Oltre al conflitto in Ucraina, le sette ore di colloqui romani tra Cina e Stati Uniti hanno affrontato il tema delle relazioni bilaterali. È stato raggiunto un "consenso", stando a quanto riferisce l'emittente televisiva statale China Central Television, per migliorare la comprensione reciproca e rafforzare la cooperazione, ma "nell'attuale situazione internazionale, Cina e Stati Uniti dovrebbero rafforzare il dialogo, gestire adeguatamente le divergenze ed evitare conflitti e scontri".

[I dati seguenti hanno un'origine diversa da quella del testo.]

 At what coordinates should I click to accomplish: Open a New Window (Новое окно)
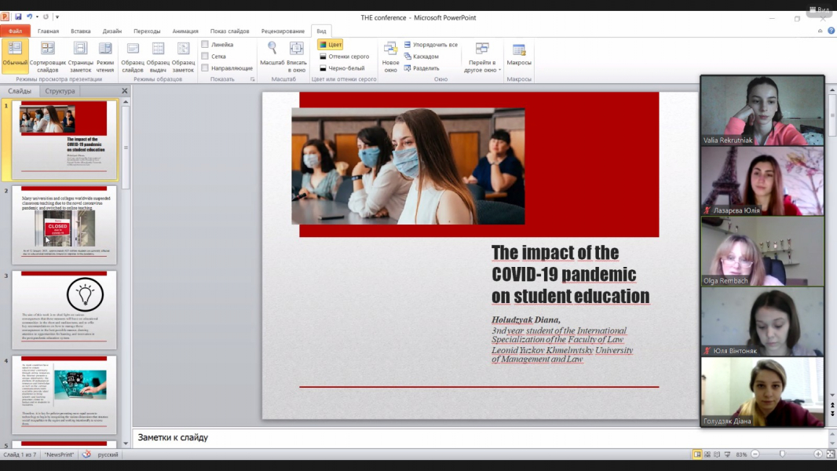point(390,55)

Taiwan rimane la linea rossa da non oltrepassare per Pechino, e il nodo più intricato delle relazioni bilaterali. La questione dell'isola si è dimostrata tale anche nel colloquio tra Yang e Sullivan, "pianificato da lungo tempo", fa sapere la Casa Bianca, e "tempestivo e importante in questo momento di crisi".
La Cina accusa gli Stati Uniti di "parole e azioni sbagliate" e avverte che sostenere le "forze separatiste", come Pechino definisce l'amministrazione di Taipei guidata da Tsai Ing-wen, "non avrà mai successo". Pechino rivendica la sovranità sull'isola su cui ha innalzato la pressione diplomatica, economica e militare: mentre a Roma Yang e Sullivan discutevano dei dossier più caldi della politica internazionale, tredici aerei militari cinesi hanno violato lo spazio aereo di Difesa dell'isola, in una delle maggiori incursioni, per numero di velivoli coinvolti, dal 23 gennaio scorso.
Gli Stati Uniti, ha detto Yang, devono "riconoscere l'elevata sensibilità della questione di Taiwan", ed evitare di "scendere sempre più in basso lungo una strada molto pericolosa". Non c'è spazio, infine, neppure sulle questioni che destano la preoccupazione degli Stati Uniti e della comunità internazionale, ovvero quelle dello Xinjiang - dove Pechino è accusata di pesanti violazioni dei diritti umani ai danni della minoranza uigura - del Tibet e di Hong Kong. "Sono affari interni della Cina", ha scandito l'alto diplomatico di Pechino, "che non consentono interferenze da parte di forze esterne".